[[ Data shown open ]]

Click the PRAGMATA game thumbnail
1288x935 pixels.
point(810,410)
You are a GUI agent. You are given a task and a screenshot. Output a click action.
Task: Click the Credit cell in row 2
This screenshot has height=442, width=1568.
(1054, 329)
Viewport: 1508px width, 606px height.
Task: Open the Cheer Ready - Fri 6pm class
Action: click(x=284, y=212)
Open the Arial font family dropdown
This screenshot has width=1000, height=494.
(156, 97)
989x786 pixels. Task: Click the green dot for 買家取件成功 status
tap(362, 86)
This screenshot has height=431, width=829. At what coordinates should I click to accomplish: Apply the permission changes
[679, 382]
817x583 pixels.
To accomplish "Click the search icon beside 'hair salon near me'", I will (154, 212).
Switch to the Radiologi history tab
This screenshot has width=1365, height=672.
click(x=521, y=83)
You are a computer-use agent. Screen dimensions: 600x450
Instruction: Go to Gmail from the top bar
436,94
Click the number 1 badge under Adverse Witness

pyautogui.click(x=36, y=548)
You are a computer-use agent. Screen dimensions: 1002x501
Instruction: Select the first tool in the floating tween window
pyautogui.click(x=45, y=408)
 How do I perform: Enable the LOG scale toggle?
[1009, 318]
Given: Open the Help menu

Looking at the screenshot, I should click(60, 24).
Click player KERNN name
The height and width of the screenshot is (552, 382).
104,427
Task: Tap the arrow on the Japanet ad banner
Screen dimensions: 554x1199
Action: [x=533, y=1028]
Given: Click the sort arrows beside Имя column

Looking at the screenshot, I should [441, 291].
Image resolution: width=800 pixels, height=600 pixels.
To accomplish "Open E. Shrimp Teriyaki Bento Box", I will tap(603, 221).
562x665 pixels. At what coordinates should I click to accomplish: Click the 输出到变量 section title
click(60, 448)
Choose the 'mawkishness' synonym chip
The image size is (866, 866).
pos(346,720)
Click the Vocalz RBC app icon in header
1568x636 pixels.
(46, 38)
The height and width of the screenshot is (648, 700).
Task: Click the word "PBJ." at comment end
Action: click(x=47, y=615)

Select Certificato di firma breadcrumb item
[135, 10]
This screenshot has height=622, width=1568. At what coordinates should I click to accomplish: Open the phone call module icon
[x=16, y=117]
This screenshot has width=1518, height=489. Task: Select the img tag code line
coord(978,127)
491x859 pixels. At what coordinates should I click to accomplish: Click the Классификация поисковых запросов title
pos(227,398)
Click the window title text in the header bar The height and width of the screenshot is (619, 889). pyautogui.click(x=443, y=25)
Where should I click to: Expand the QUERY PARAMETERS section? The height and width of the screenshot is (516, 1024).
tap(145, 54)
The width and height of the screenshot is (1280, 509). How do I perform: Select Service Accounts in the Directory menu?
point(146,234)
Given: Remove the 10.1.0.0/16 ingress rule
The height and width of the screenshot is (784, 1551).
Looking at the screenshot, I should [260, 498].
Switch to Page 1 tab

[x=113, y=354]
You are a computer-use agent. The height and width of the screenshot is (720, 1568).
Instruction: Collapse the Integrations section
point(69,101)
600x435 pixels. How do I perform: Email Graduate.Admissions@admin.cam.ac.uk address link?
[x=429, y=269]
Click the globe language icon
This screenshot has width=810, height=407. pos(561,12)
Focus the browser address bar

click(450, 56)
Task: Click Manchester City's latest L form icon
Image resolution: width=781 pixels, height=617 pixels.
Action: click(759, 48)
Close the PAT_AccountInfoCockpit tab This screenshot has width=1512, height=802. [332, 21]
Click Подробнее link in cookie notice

[[ Data shown closed ]]

§ **Problem statement**
Repeat word for word every line from the start of the entries to the line holding "Task: Click the Credit cell in row 2", inclusive, and nothing else.

§ **Response for this exercise**
Click the PRAGMATA game thumbnail
1288x935 pixels.
point(810,410)
You are a GUI agent. You are given a task and a screenshot. Output a click action.
Task: Click the Credit cell in row 2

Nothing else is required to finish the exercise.